— PAGE EXTRACT —
((
Software Firm JumpCloud Attacked by Nation-State ActorsCompany Says Hacker Gained Access, Performed Data Injection
Enterprise software firm JumpCloud said a sophisticated nation-state threat actor is behind a security incident that targeted some of its customers last week.
The company, which operates a zero trust directory platform that authenticates, authorizes and manages users, devices and applications, reset all of its API keys, potentially affecting thousands of customers including Cars.com and GoFundMe.
Nick Rago, field CTO at Salt Security, said the API key reset could affect operations, management and administration of single sign-on, MFA, password management, device management and more related to the JumpCloud platform.
"Because thousands of organizations rely on this platform for the management of these critical services, the customer impact is severe," Rago said.
Traced to Spear-Phishing Campaign
The unnamed nation-state actor gained unauthorized access to JumpCloud systems and targeted a small and specific set of its customers on June 27, the company said.
"We discovered anomalous activity on an internal orchestration system, which we traced back to a sophisticated spear-phishing campaign perpetrated by the threat actor on June 22, said Bob Phan, chief information security officer at JumpCloud. "That activity included unauthorized access to a specific area of our infrastructure."
JumpCloud discovered unusual activity in its commands framework for a small set of customers on July 5 and performed "a force-rotation of all admin API keys." JumpCloud said it has mitigated the attack vector for the hack, and it notified and worked with the affected customers. The firm also activated its incident response plan and informed law enforcement of its investigation and steps designed to make its systems and customers' operations secure.
"Out of an abundance of caution, we rotated credentials, rebuilt infrastructure and took a number of other actions to further secure our network and perimeter," the company said. "Continued analysis uncovered the attack vector: data injection into our commands framework. The analysis also confirmed suspicions that the attack was extremely targeted and limited to specific customers."
Phan added that these sophisticated and persistent adversaries have advanced capabilities, so defenders need to share information and collaborate.
"We will continue to enhance our own security measures to protect our customers from future threats and will work closely with our government and industry partners to share information related to this threat," Phan said.
Once a threat actor gains access to an API key, they can compromise the administration and configuration of the key directory and identity services for an organization. Several companies depend on cloud-based service provider APIs to manage key critical infrastructure and business-driving services every day.
"This incident serves as a reminder that organizations should ask their cloud service providers for an option to lock down API access to their account from a limited whitelist of locations to limit any risk of an adversary causing harm if they accessed a privileged API key," Rago said.
JumpCloud has a global user base of more than 200,000 organizations and has more than 5,000 paying customers including Cars.com, GoFundMe, Grab, ClassPass, Uplight, Beyond Finance, and Foursquare. It raised over $400 million from world-class investors including Sapphire Ventures, General Atlantic, Sands Capital, Atlassian and CrowdStrike.
In April, JumpCloud announced it is partnering with Google Cloud on a new joint offering that enables businesses to combine Google Workspace with the open directory platform provided by JumpCloud to strengthen their security and how they manage hybrid workforces.
))
— GIVEN INFORMATION —
((
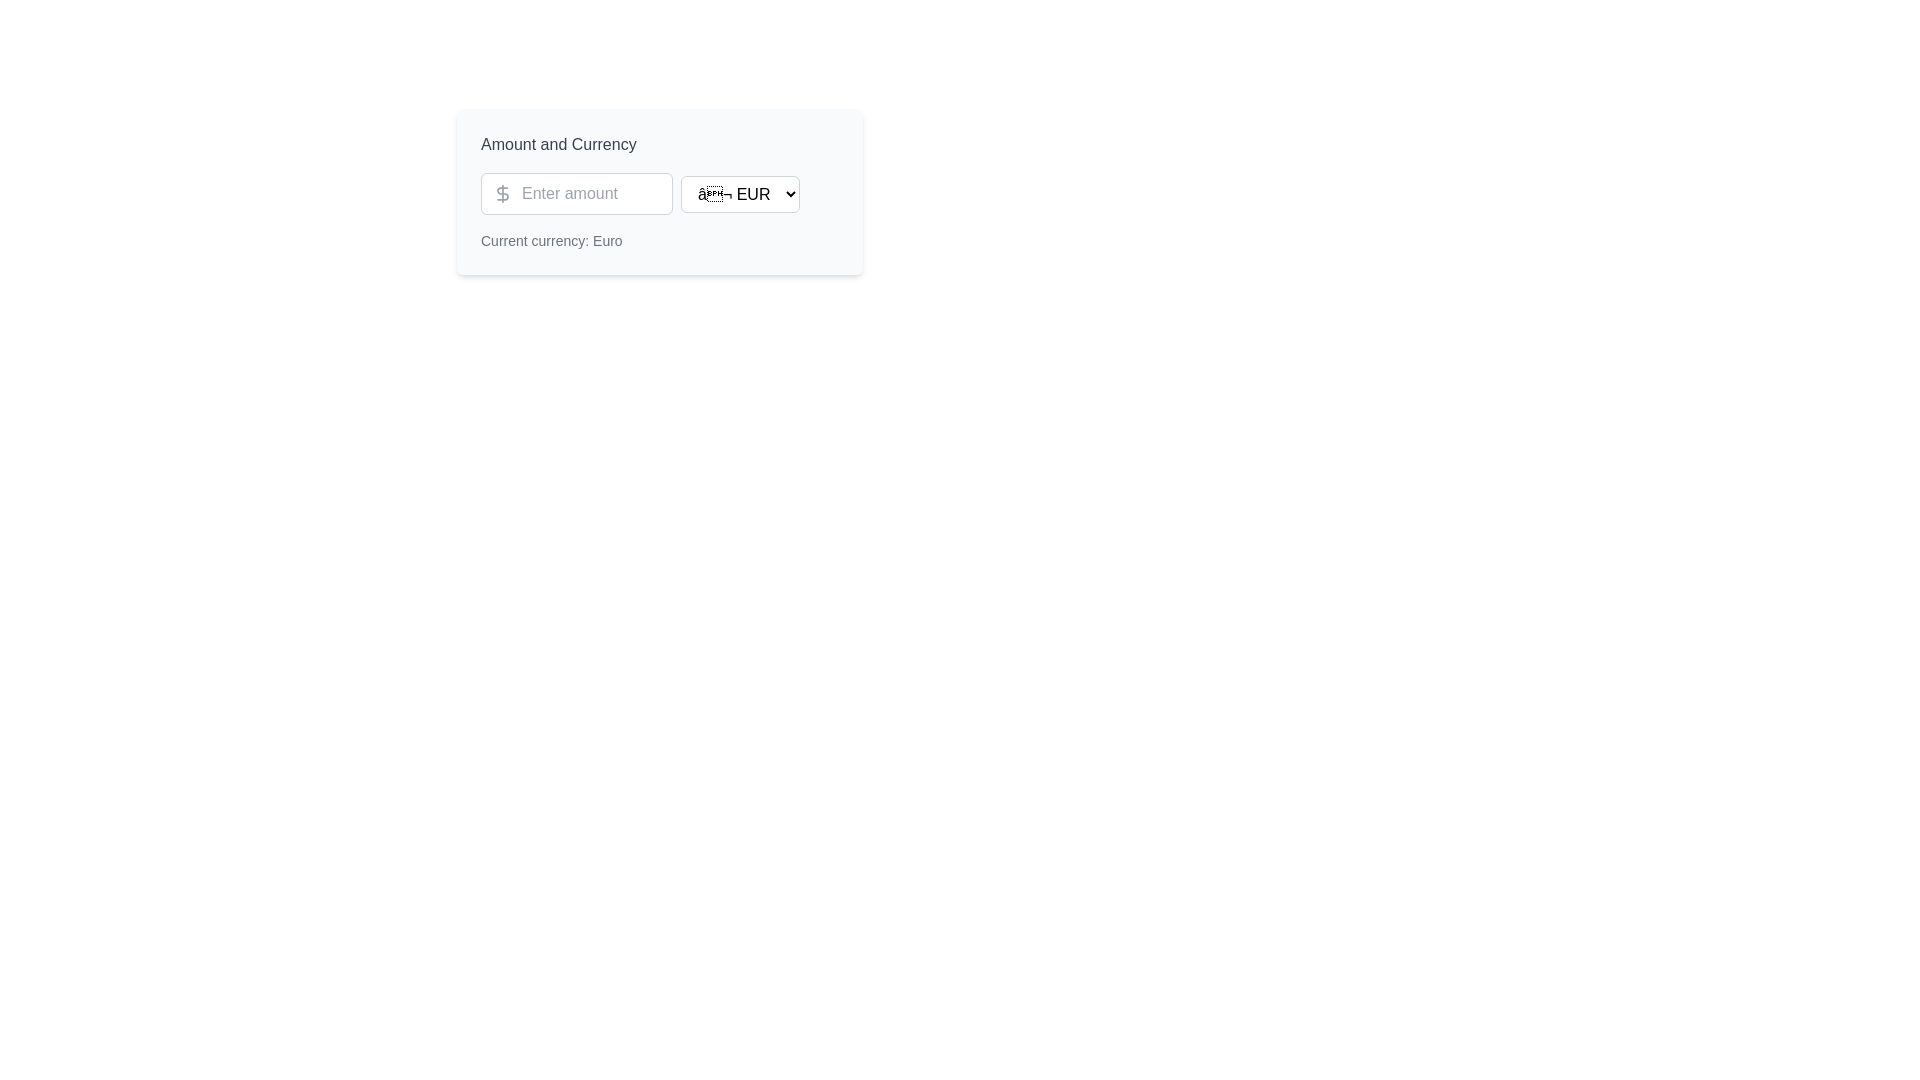 The image size is (1920, 1080). Describe the element at coordinates (503, 193) in the screenshot. I see `the decorative icon that signifies the input field's association with monetary values, located directly to the left of the 'Enter amount' input field` at that location.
))
— WHAT YOU WILL DO —
In the article on the JumpCloud attack, what was the attack vector that the company's analysis uncovered?

— OUTPUT —
Data injection into JumpCloud's commands framework.